Devon Hickey's dream was made a reality by Dr Alfred Dawes.

After reading about 12-year-old Devon Hickey’s early start to becoming a neurosurgeon in THE STAR, senior medical officer at the Savanna-la-Mar Hospital, Dr Alfred Dawes invited the youngster to sit in and watch as he conducted a laparoscopy surgery.

This is a surgical diagnostic procedure used to examine the organs inside the abdomen. This allowed Hickey and the medical team to see the abdominal organs with the use of a laparoscope, which is a long, thin tube with a high-intensity light and a high-resolution camera at the front. The instrument is inserted through an incision in the abdominal wall. As it moves along, the camera sends images to a video monitor.

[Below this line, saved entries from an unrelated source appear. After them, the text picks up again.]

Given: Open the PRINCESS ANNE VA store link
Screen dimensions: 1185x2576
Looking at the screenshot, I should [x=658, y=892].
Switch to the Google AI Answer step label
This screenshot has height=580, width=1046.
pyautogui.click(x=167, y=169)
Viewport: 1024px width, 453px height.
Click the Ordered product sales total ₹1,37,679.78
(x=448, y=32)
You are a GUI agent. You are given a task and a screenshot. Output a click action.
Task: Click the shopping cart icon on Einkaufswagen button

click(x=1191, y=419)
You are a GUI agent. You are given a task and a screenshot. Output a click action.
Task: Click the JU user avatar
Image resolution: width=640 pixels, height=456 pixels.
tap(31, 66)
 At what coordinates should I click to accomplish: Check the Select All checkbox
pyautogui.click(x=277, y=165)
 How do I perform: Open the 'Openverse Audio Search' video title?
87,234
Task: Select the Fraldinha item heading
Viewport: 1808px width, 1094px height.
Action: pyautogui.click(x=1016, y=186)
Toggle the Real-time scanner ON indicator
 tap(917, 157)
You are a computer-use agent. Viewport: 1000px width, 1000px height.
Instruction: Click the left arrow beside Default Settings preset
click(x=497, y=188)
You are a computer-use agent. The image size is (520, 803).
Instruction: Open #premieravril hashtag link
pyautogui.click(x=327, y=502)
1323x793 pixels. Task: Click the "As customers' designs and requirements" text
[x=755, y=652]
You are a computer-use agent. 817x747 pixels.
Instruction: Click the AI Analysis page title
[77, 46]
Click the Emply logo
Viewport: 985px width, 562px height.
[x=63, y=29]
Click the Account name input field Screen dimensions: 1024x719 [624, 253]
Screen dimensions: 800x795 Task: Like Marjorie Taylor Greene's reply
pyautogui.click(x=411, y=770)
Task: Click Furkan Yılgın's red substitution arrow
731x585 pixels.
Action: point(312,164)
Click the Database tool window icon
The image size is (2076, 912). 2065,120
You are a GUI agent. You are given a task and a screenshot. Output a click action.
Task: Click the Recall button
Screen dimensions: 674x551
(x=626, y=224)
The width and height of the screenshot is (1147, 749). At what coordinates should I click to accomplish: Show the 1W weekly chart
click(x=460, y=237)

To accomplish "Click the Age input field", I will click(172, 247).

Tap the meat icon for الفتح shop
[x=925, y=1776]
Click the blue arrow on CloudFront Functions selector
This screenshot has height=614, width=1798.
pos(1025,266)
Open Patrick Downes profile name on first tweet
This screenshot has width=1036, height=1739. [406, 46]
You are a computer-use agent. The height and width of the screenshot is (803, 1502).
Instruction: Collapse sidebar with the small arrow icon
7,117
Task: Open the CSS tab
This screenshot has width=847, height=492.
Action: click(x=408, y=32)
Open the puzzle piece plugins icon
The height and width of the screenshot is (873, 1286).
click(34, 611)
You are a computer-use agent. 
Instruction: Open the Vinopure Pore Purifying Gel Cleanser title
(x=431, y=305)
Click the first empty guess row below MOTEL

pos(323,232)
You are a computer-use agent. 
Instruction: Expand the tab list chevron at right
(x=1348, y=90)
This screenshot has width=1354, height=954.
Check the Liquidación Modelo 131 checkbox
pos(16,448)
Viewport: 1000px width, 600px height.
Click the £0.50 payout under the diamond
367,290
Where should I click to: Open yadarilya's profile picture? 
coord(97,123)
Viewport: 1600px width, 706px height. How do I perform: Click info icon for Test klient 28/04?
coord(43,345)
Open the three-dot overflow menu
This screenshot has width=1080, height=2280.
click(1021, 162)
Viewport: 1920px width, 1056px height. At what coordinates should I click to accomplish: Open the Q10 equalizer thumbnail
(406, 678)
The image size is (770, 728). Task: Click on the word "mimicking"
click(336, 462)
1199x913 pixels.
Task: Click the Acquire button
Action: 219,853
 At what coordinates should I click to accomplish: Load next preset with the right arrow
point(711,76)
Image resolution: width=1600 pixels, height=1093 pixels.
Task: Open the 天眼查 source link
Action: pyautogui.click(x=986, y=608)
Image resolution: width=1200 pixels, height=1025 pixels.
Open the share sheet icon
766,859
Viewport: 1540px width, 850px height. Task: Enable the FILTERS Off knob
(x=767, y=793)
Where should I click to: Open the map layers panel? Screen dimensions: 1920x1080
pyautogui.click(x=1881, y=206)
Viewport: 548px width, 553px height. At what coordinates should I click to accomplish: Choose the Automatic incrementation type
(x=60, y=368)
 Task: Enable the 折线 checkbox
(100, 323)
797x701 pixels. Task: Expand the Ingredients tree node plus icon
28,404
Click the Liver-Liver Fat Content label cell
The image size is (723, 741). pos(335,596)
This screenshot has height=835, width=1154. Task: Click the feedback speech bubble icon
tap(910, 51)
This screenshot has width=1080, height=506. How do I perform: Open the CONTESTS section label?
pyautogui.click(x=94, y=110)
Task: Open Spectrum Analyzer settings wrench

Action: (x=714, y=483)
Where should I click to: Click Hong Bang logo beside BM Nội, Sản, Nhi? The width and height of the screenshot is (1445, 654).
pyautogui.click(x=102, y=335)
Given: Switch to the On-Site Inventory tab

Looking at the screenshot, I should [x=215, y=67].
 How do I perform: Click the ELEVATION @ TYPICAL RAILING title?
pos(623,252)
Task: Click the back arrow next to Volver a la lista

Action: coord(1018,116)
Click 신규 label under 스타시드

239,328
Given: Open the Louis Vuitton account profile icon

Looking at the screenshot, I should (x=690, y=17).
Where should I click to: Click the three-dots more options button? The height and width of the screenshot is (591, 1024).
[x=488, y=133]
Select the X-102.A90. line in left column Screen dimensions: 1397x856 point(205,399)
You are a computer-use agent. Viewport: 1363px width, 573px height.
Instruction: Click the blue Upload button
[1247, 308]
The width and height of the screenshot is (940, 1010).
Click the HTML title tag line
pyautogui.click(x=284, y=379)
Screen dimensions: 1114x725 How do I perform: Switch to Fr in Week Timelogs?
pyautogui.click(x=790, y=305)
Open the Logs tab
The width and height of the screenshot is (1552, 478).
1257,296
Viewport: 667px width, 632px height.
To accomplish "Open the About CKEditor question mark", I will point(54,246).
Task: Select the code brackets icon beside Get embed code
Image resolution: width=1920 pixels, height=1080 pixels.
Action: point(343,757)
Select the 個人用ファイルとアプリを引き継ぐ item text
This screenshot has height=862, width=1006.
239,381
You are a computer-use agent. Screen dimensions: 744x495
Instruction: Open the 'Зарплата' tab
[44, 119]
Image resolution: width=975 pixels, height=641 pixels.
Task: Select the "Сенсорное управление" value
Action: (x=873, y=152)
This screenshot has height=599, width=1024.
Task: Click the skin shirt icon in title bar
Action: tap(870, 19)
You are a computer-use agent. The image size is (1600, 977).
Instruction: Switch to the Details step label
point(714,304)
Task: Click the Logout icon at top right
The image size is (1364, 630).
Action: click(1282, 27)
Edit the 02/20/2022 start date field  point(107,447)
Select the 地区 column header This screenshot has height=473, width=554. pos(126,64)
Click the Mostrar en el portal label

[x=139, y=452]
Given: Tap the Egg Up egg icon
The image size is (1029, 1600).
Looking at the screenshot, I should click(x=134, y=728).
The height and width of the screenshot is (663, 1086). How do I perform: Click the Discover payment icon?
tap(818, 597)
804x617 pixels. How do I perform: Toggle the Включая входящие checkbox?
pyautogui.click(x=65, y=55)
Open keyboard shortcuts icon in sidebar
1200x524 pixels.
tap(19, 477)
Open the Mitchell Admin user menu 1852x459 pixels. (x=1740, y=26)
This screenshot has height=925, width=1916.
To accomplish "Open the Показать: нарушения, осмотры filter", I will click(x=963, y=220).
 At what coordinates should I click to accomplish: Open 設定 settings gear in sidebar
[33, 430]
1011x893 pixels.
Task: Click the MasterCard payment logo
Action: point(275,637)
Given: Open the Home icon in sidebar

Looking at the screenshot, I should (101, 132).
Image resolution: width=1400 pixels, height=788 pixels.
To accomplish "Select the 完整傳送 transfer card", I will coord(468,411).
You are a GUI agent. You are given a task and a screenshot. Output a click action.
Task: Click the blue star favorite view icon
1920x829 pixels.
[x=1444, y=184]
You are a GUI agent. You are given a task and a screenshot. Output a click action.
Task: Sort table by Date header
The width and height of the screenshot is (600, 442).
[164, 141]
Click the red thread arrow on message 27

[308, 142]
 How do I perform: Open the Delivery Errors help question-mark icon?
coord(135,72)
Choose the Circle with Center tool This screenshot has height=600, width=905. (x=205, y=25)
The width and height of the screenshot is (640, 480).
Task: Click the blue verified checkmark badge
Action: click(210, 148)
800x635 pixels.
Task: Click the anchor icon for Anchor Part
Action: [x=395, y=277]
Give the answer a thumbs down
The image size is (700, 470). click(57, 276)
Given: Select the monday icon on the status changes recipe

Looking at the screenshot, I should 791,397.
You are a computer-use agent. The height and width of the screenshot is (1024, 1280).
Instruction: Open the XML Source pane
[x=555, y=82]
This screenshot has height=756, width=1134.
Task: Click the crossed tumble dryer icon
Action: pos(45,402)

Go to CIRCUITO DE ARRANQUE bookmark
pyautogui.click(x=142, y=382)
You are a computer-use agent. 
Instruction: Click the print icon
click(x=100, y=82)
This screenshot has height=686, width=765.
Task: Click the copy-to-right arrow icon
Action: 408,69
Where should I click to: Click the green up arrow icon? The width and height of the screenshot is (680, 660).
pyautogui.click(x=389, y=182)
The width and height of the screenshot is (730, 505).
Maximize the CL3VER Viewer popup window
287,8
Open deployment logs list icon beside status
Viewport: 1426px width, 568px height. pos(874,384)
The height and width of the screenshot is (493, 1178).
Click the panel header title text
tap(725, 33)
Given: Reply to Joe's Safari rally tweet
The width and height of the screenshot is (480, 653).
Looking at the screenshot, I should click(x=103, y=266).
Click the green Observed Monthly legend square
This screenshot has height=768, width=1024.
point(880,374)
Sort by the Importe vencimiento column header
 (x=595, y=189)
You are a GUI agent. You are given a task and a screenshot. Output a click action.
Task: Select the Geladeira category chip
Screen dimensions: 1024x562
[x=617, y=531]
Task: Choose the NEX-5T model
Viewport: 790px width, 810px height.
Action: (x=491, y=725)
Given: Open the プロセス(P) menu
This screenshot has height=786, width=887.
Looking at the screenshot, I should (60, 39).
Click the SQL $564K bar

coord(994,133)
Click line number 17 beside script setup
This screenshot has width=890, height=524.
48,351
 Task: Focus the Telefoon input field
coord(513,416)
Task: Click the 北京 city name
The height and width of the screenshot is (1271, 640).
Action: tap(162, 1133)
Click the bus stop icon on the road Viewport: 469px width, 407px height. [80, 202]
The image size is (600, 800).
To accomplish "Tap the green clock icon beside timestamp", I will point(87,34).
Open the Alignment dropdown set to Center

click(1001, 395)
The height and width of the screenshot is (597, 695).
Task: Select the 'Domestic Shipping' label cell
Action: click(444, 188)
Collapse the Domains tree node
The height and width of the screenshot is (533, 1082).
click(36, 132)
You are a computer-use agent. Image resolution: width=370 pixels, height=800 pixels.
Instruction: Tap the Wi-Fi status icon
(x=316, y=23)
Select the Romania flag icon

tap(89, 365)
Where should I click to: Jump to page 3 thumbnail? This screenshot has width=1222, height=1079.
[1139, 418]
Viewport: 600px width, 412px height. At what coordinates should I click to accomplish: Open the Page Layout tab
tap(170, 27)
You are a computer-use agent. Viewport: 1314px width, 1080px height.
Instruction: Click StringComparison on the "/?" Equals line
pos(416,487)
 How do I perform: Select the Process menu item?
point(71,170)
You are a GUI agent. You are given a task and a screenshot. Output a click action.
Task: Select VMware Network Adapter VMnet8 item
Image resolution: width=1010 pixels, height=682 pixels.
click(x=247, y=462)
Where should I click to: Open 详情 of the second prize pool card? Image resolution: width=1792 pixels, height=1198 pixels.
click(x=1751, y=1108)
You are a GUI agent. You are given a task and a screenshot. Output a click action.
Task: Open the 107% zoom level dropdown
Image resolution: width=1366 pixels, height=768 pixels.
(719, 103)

According to Dawes, he was impressed by Hickey’s willingness to learn, and his curiosity about the medical procedure. Hickey remarkably copped a grade one in biology in the recent CSEC exams.

“He is a very brilliant boy, and he has some probing questions about the surgery. I wanted him to be made aware that in Jamaica we are doing advance surgery, and that is the future of surgeries. So even if he doesn’t go into neurosurgery, he would have been exposed at an early age to where he ought to be because that is where the future of medicine is heading,” Dawes explained.

The doctor said that he was driven to invite Hickey to observe the procedure being done because of his own experience years ago.

“The first time he saw a laparoscopy surgery was when he was a resident at May Pen [General] Hospital. The surgeon who performed that surgery didn’t even remember that it happened and that he had met me at that time. One can never know when you are influencing persons because it was at that time that I got caught up with laparoscopy surgery, and years later I ended up studying it. We have to try and find a way to push our boys whenever we see potential and a type of willingness in them,” he said.

Dawes said that Hickey was no stranger to some of the hospital staff because he was often seen visiting his father who was a patient at the institution.

“He is a very bright boy and the nurses actually knew him because his father was actually treated at this hospital before he was transferred out. Everyone was welcoming him and wishing him well.

Hickey was inspired to study biology after his father, Devon Hickey Sr, was left paralysed from the chest down after a motor vehicle accident in Westmoreland last December.

The youngster, who graduated from Unity Primary School in Westmoreland earlier this year, said that he wanted to make a change after realising how difficult it was to get some medical resources in Jamaica.

The elder Hickey had to be flown overseas for medical assistance. Although the policeman underwent six life-saving operations, he is still paralysed. Hickey is now looking forward to starting his secondary level education at the Manning's School in Westmoreland.